RECORDS TO USE

= = =

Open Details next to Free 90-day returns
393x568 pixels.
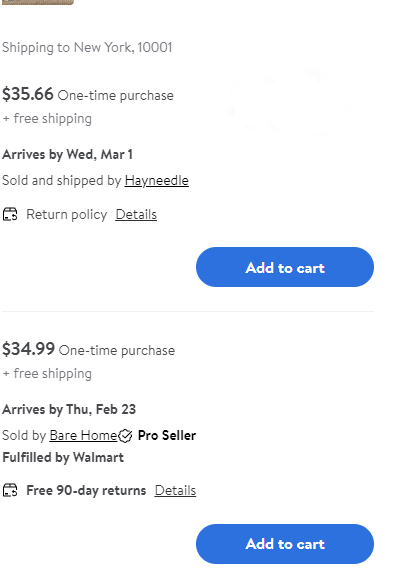click(175, 490)
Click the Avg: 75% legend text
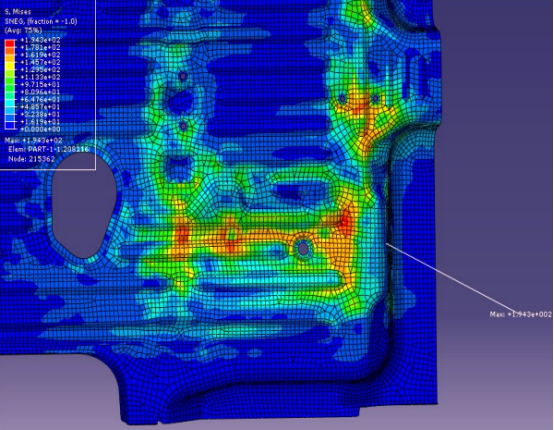 [x=23, y=30]
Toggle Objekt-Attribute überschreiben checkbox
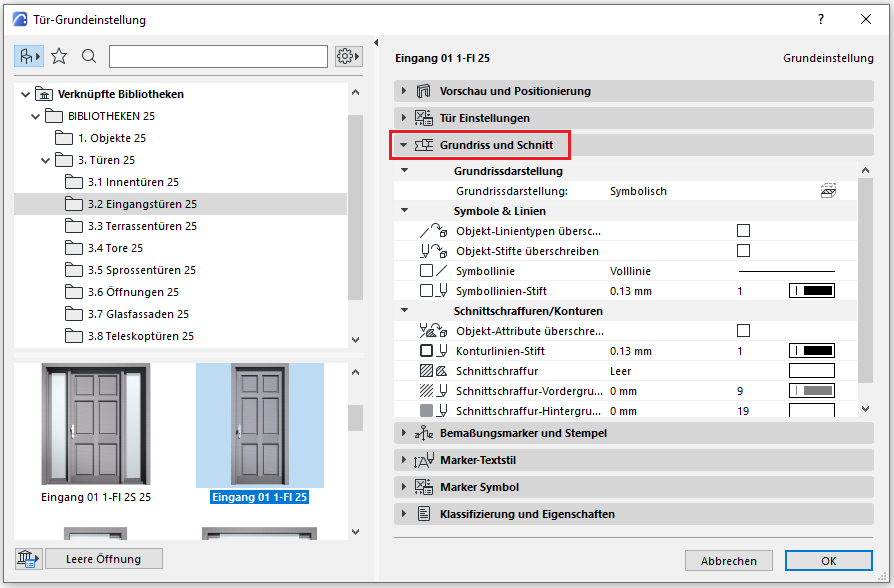Viewport: 894px width, 588px height. 743,331
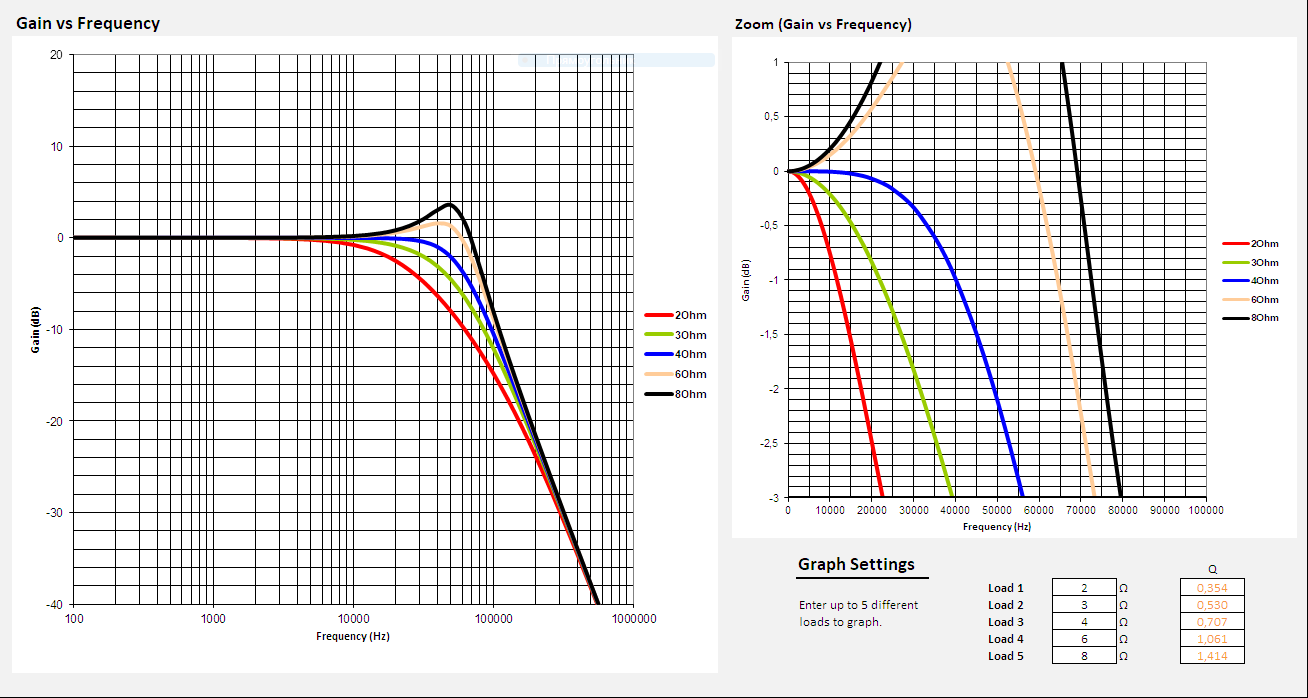Click the Graph Settings heading
Image resolution: width=1308 pixels, height=698 pixels.
pos(856,565)
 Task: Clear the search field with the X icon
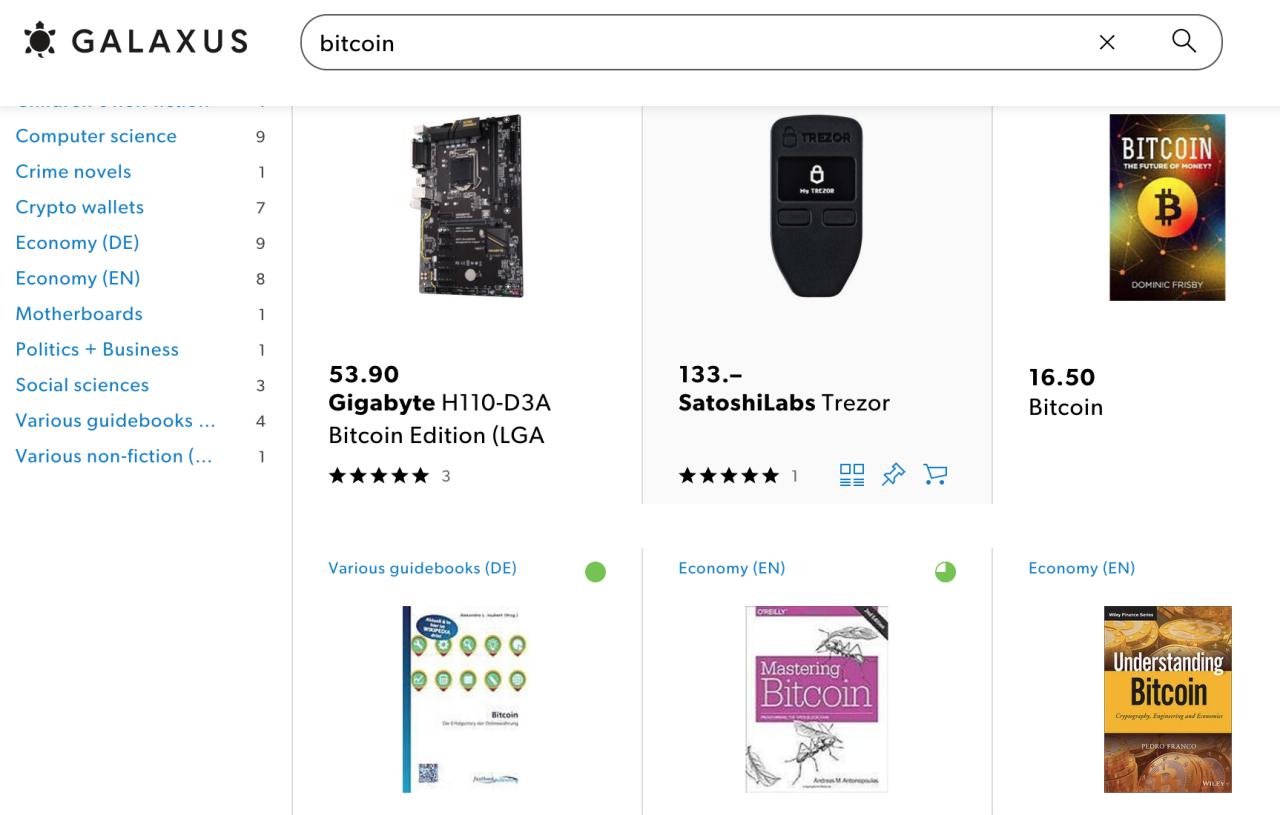(1107, 42)
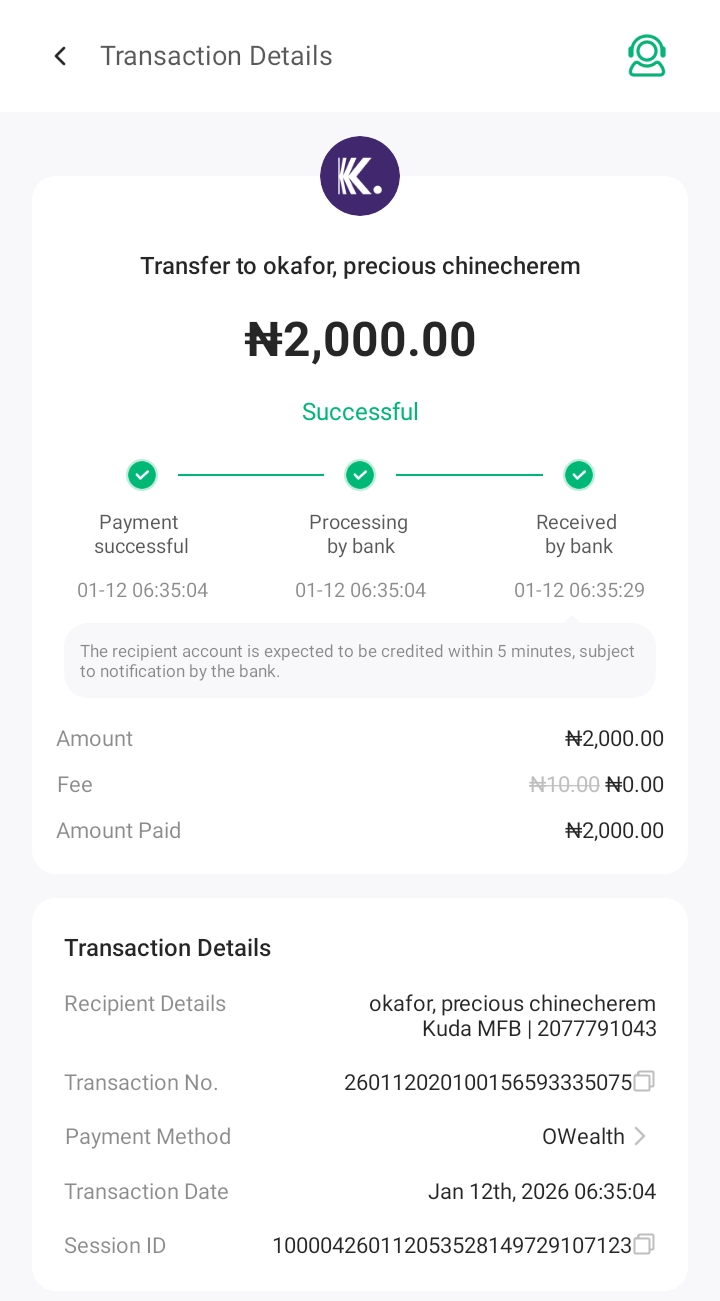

= = =

WHAT NEEDS TO BE DONE
The records above must be echoed exactly, minus their pictures.

REPLY
Open Details next to Free 90-day returns
393x568 pixels.
click(175, 490)
Click the Avg: 75% legend text
 [x=23, y=30]
Toggle Objekt-Attribute überschreiben checkbox
Viewport: 894px width, 588px height. 743,331
Click the Graph Settings heading
Image resolution: width=1308 pixels, height=698 pixels.
pos(856,565)
 Task: Clear the search field with the X icon
(1107, 42)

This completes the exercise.